N.W.A: American Gangstas
Dr. Dre rubs his mountainous right deltoid through a snug black T-shirt, not quite allowing himself to wince. His shoulder hurts. He has an online radio show to record, a sort-of-secret album to mix, a call from Jimmy Iovine coming any minute. But in the middle of an overscheduled July afternoon, Dre — genre-shaping beatmaker; oft-reluctant MC; mentor to Snoop, Eminem and Kendrick; walking, bass-heavy headphone brand — exudes a leonine air of serenity and control, as if he’s executive-producing his own behavior, moment by moment. A diamond-speckled watch is on his wrist (“I think it’s a Rolex — it was a gift”), and crispy white Air Force Ones are on his feet (legend has it he wears a different brand-new pair each day). He’s perched on the edge of an oversize brown leather ottoman in the dim lounge of the sleek, gated Sherman Oaks recording-studio complex he just bought and remodeled, after years of renting it out.
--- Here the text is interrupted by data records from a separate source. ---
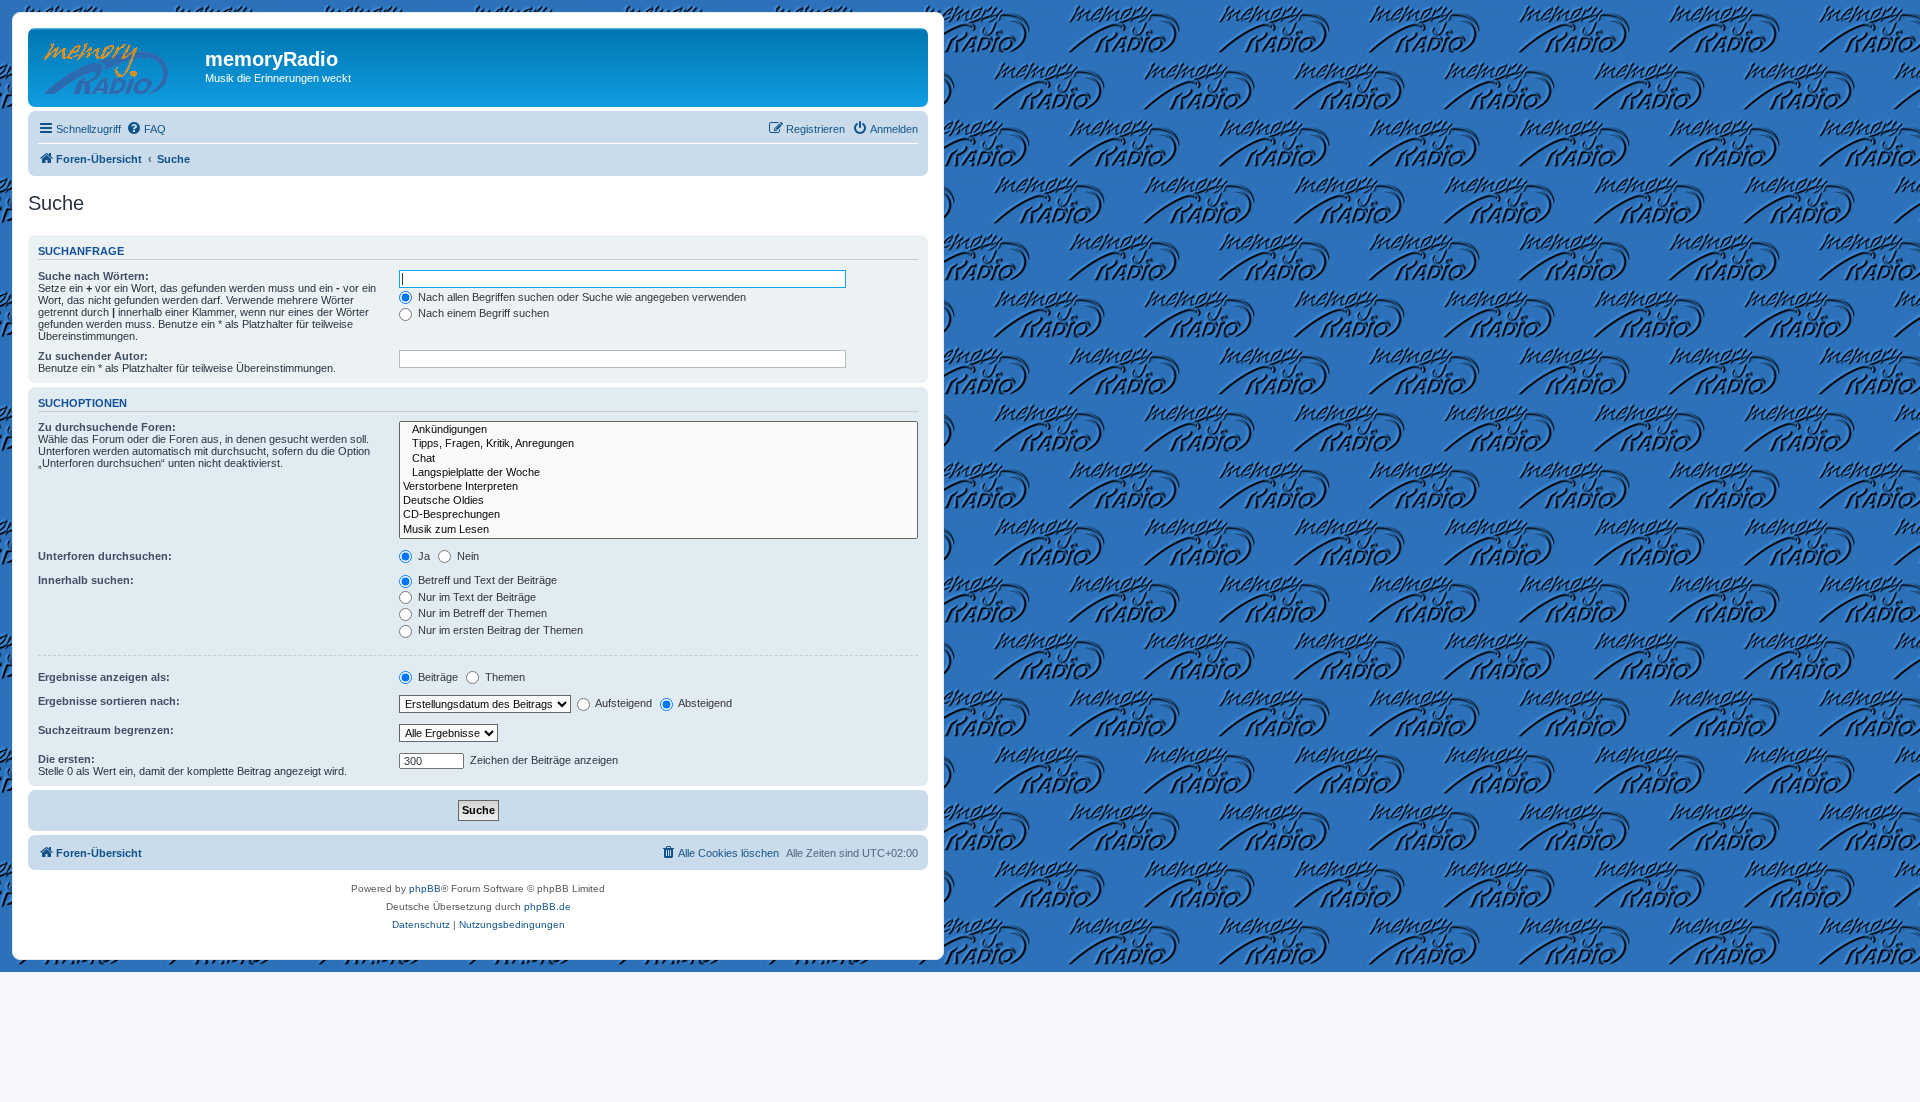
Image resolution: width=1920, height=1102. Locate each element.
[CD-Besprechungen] (658, 515)
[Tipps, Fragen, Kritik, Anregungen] (658, 444)
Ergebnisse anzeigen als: (104, 677)
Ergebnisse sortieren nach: (109, 701)
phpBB (425, 888)
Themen (503, 677)
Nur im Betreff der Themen (481, 613)
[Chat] (658, 459)
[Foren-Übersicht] (119, 65)
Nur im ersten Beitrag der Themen (499, 630)
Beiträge (436, 677)
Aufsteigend (622, 703)
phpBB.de (547, 906)
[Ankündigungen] (658, 430)
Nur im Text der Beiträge (475, 597)
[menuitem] (146, 129)
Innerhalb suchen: (86, 580)
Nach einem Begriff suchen (482, 313)
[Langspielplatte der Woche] (658, 473)
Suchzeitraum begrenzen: (106, 730)
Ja (422, 556)
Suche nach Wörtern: (93, 276)
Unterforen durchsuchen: (105, 556)
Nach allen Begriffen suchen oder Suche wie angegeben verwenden (580, 297)
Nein (466, 556)
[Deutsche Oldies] (658, 501)
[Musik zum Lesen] (658, 530)
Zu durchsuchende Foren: (107, 427)
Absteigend (704, 703)
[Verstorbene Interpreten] (658, 487)
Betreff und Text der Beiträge (486, 580)
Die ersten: (66, 759)
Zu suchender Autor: (93, 356)
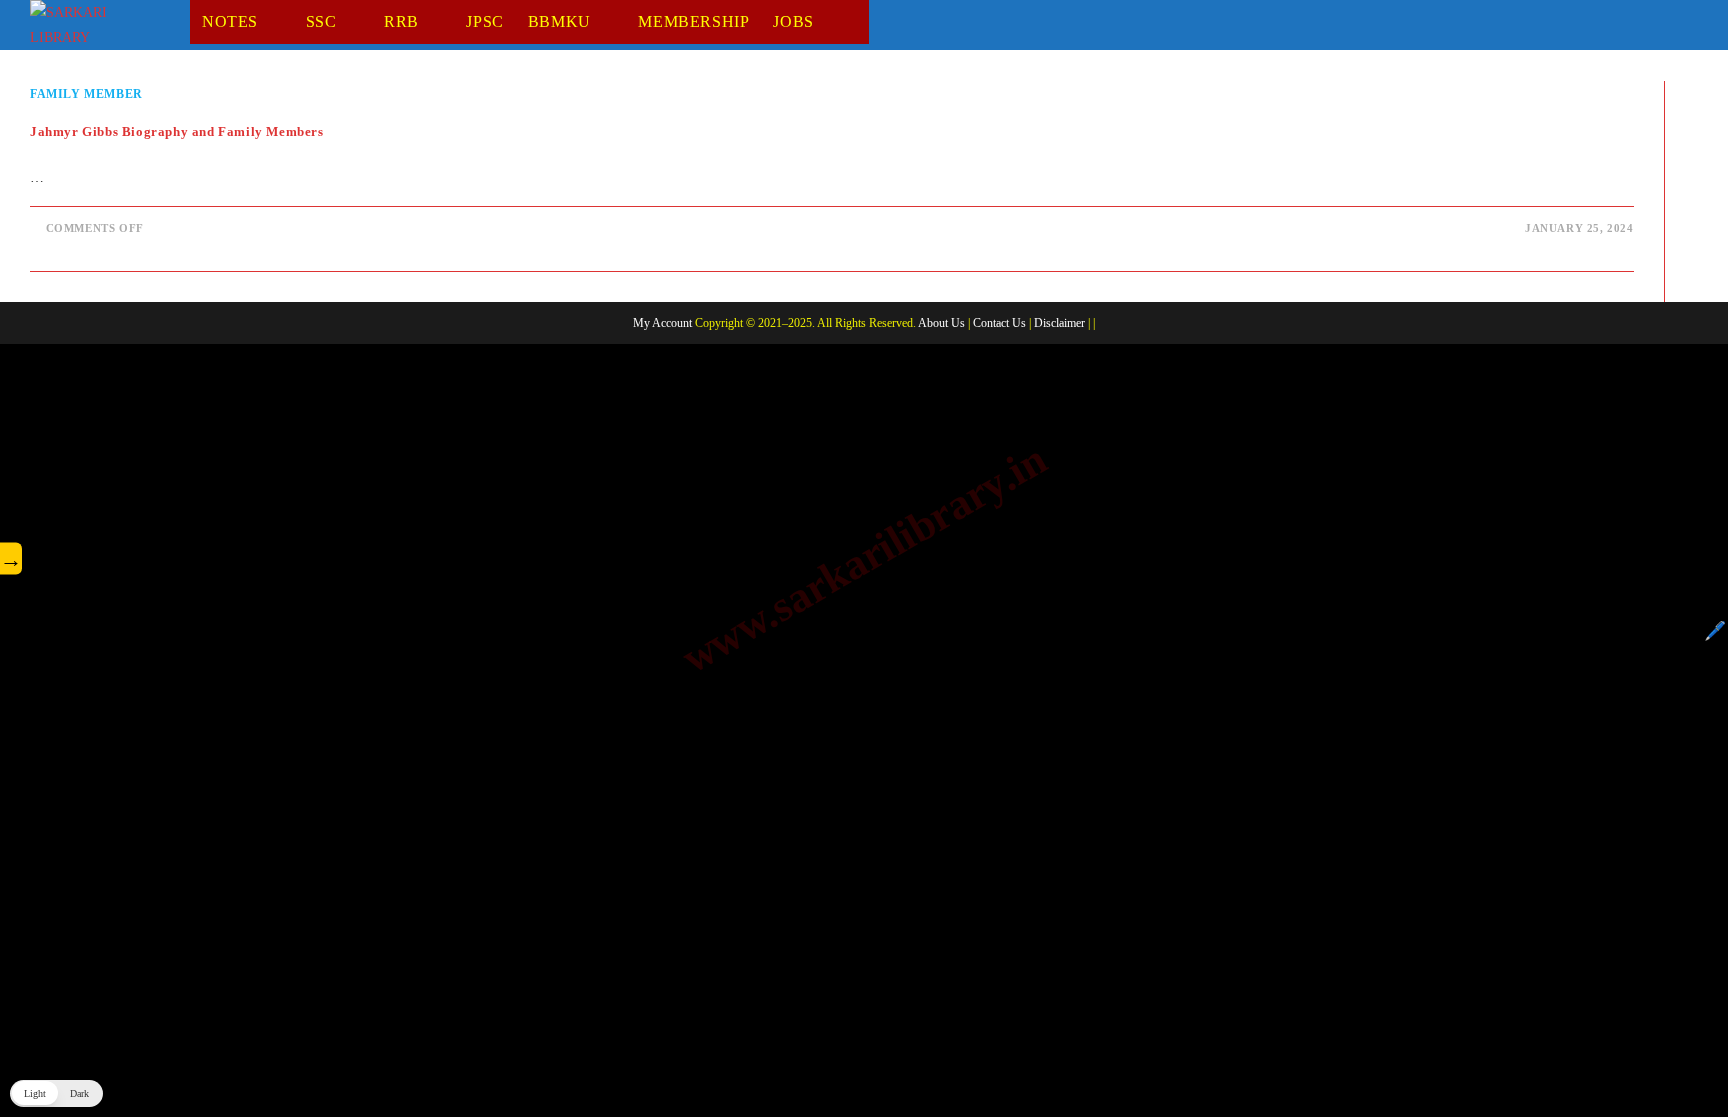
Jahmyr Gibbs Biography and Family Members (177, 131)
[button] (56, 1093)
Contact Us (999, 323)
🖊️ (1715, 631)
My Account (662, 323)
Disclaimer (1059, 323)
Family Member (86, 94)
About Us (941, 323)
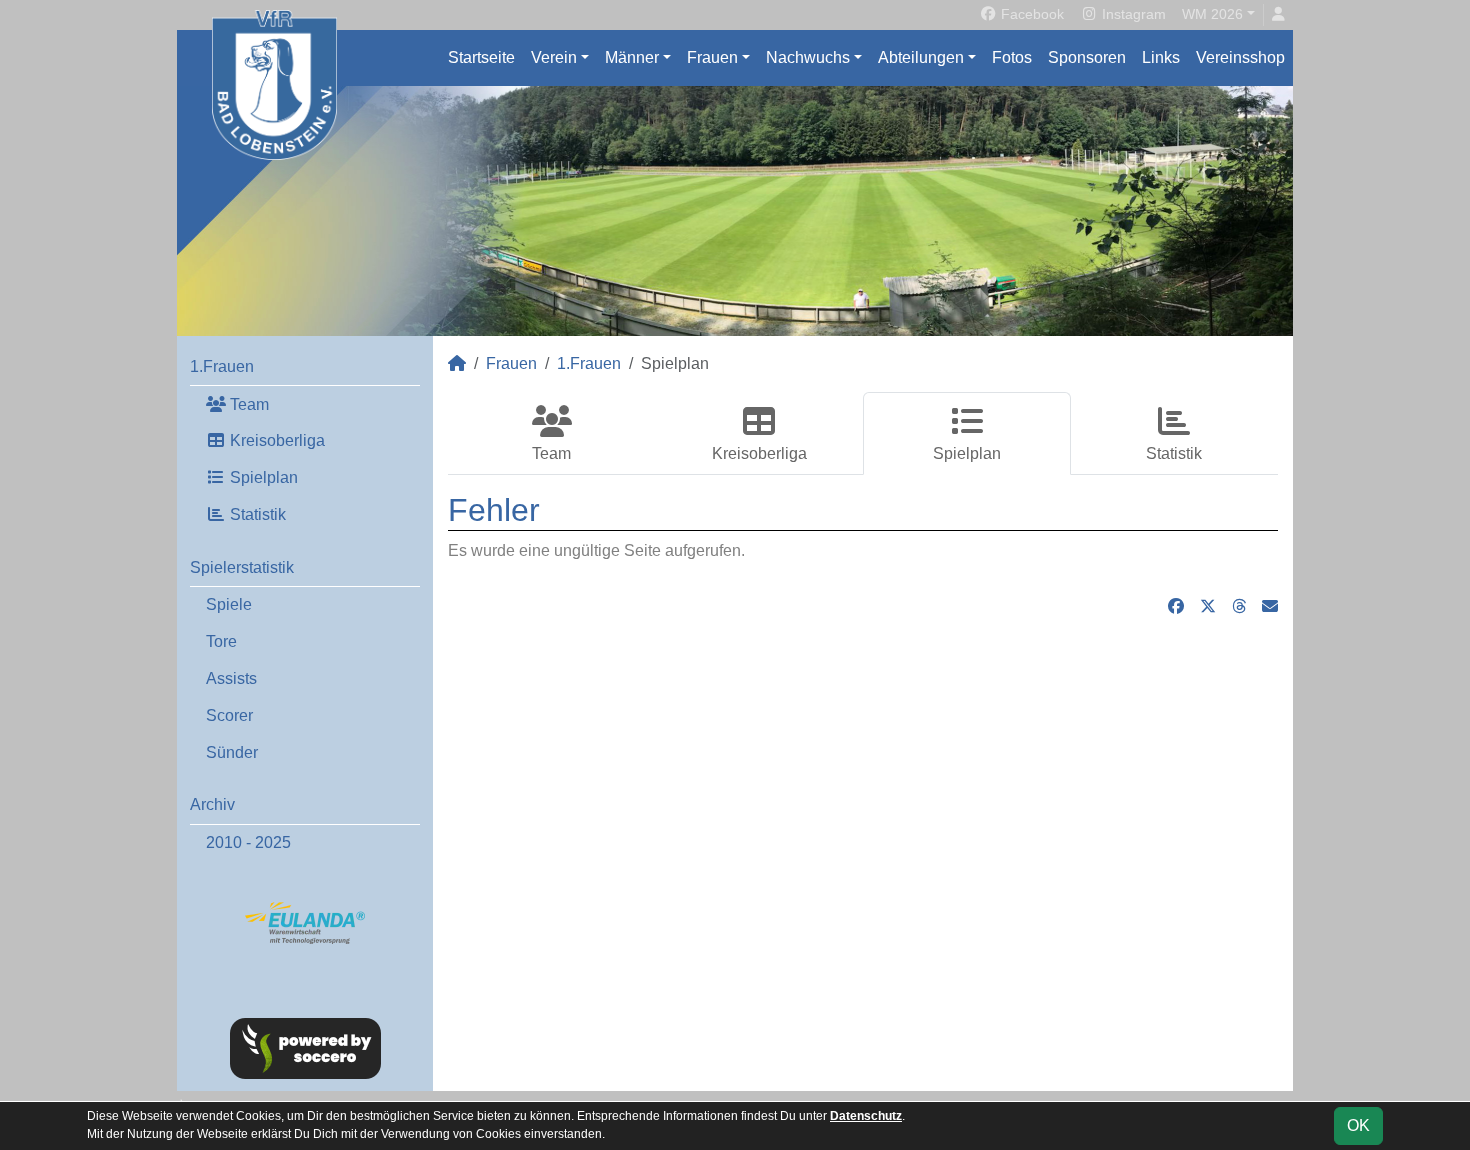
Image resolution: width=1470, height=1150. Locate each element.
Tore (221, 641)
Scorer (229, 715)
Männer (632, 57)
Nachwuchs (808, 57)
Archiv (212, 804)
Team (247, 404)
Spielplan (262, 477)
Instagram (1132, 14)
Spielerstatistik (242, 567)
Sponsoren (1087, 57)
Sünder (232, 752)
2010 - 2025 (248, 842)
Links (1161, 57)
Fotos (1012, 57)
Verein (554, 57)
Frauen (712, 57)
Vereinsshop (1240, 57)
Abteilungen (921, 57)
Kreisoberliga (275, 440)
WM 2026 (1212, 14)
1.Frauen (222, 366)
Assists (231, 678)
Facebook (1030, 14)
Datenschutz (866, 1116)
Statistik (256, 514)
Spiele (229, 604)
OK (1358, 1125)
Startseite (481, 57)
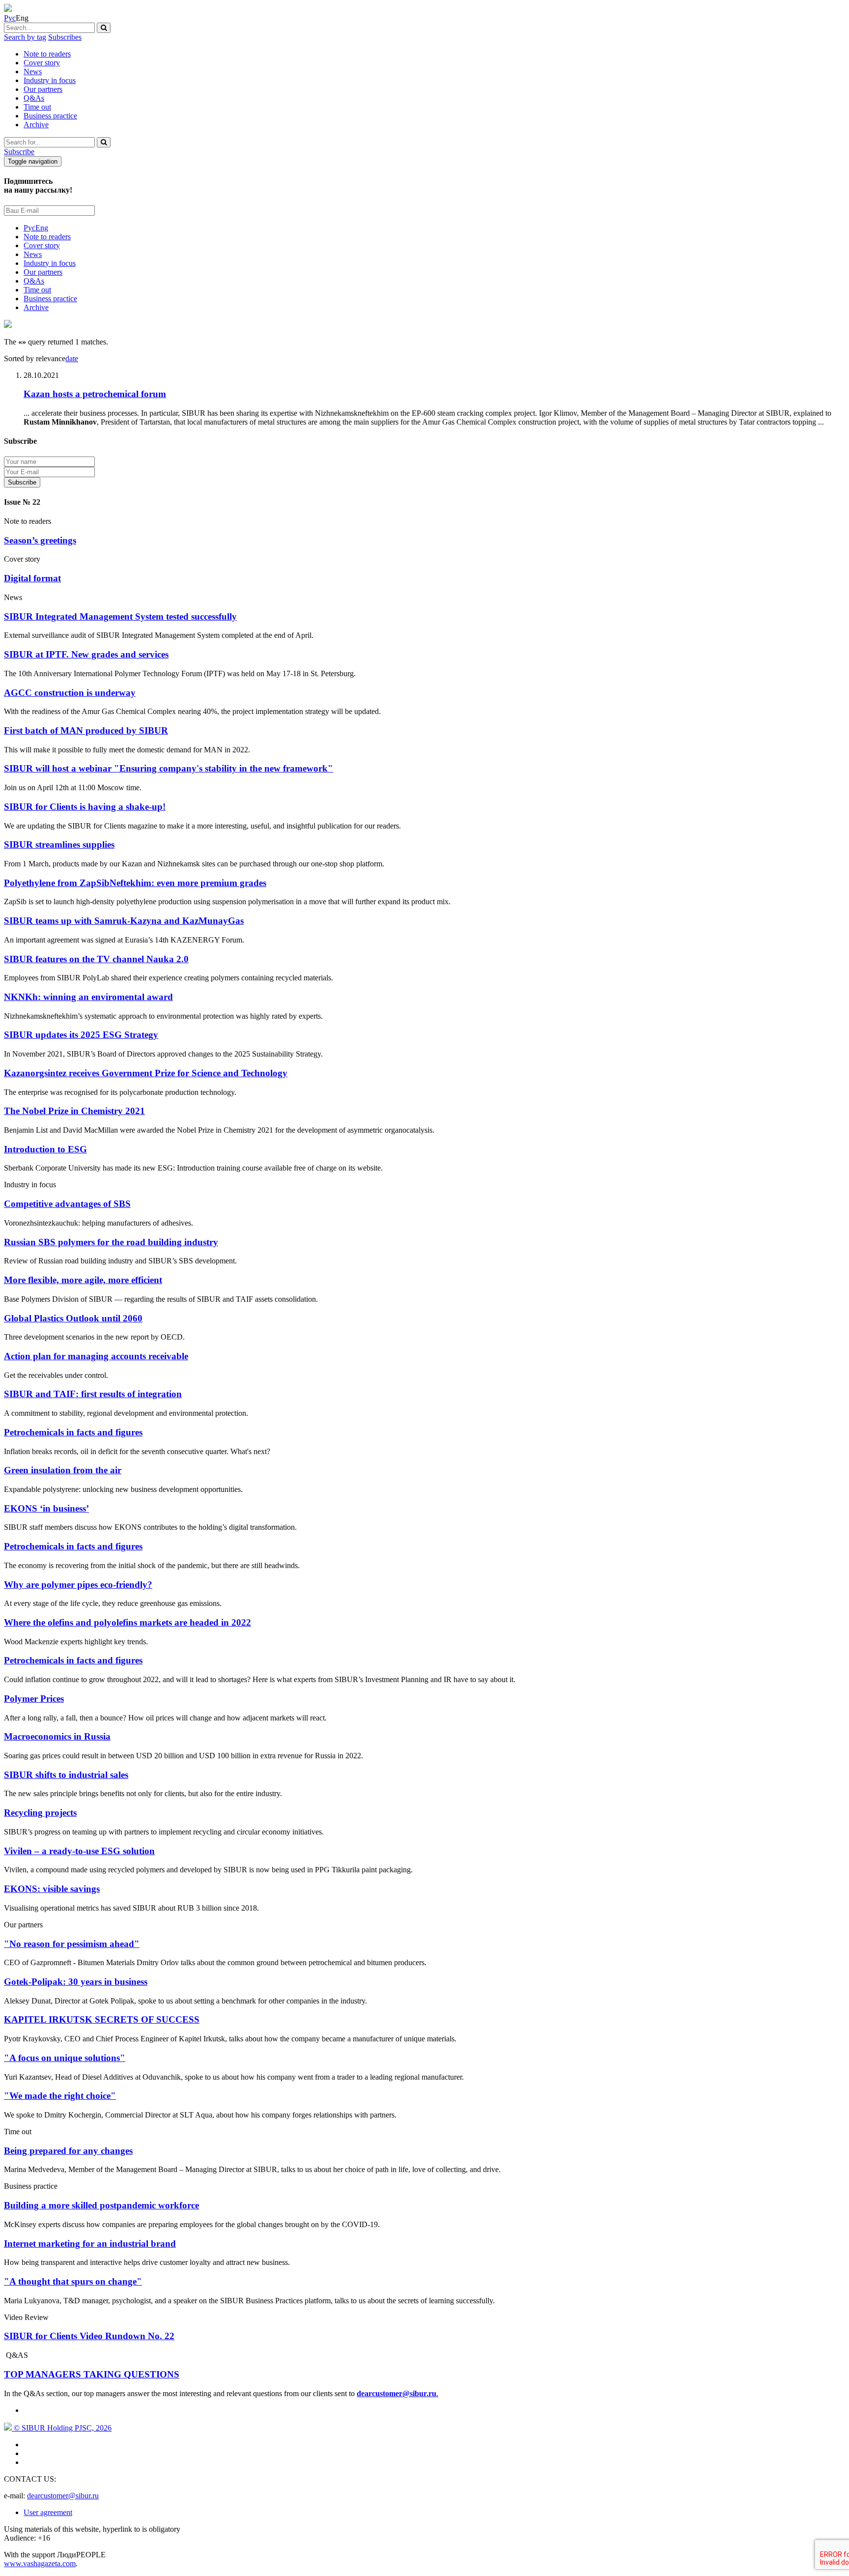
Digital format (32, 578)
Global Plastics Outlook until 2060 (73, 1318)
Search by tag (25, 37)
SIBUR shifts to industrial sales (66, 1775)
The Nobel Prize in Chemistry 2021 (74, 1111)
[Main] (8, 9)
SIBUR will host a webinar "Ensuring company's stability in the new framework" (168, 768)
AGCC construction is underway (70, 692)
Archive (36, 124)
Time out (37, 107)
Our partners (43, 89)
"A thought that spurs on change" (73, 2281)
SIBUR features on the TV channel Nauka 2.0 (96, 959)
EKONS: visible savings (52, 1889)
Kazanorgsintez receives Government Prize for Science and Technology (145, 1073)
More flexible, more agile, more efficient (83, 1280)
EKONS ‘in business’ (46, 1508)
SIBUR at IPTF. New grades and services (86, 654)
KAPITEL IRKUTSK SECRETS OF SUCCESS (101, 2019)
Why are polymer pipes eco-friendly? (78, 1584)
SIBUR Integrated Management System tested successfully (120, 616)
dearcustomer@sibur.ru (63, 2495)
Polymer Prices (34, 1698)
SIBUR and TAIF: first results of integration (93, 1394)
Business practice (50, 116)
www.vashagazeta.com (40, 2563)
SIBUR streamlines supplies (59, 844)
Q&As (34, 98)
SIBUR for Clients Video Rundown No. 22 (89, 2336)
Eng (41, 228)
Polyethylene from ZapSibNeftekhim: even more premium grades (135, 883)
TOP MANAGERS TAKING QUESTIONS (91, 2374)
It was, under his current circumstances, a trivial purchase. “Right now, financially, I’m so fucking good,” says Dre, with some understatement. In the mid-Eighties, a couple of years before the formation of N.W.A, Andre Young was crashing on his cousin’s couch; he was so broke he couldn’t afford to bail himself out of jail as he collected piles of speeding tickets. Last year, when he and Iovine sold Beats to Apple Inc., Dre took home roughly $500 million. Witness the strength of street knowledge.
“I’m not a billionaire yet, man,” Dre says. “I will be, hopefully. One day. But let me tell you something: I never have to make another dollar in this lifetime. For the rest of my life, it’s just about having fun, being creative.”
Dre turned 50 in February, and has had a lot of chances lately to ponder the full breadth of his life’s journey. A big-studio but credibly gritty movie version of N.W.A’s story, Straight Outta Compton, is out on August 14th — Dre and his former bandmate Ice Cube were deeply involved as producers, with an eye toward preserving both verisimilitude and their legacy. The film was directed by F. Gary Gray, who spent some of his childhood in South Central Los Angeles and made Cube’s 1995 hood-comedy classic Friday. It lifts itself beyond the standard stuff of music biopics with its attention to the realities of life in Compton and South Central in the Eighties, where it was easier to find an AK-47 than a job, where the crack trade, gangbangers and cops — under the militaristic command of LAPD Chief Daryl F. Gates — were all out of control. “You had to see why we did the music,” says Ice Cube. “You know, not just ‘we were young, angry n—–s out of South Central,’ but why did we make those kind of records? We were living in the middle of dope dealing, gangbanging, police brutality, fucking Reaganomics, and there was nowhere to escape.”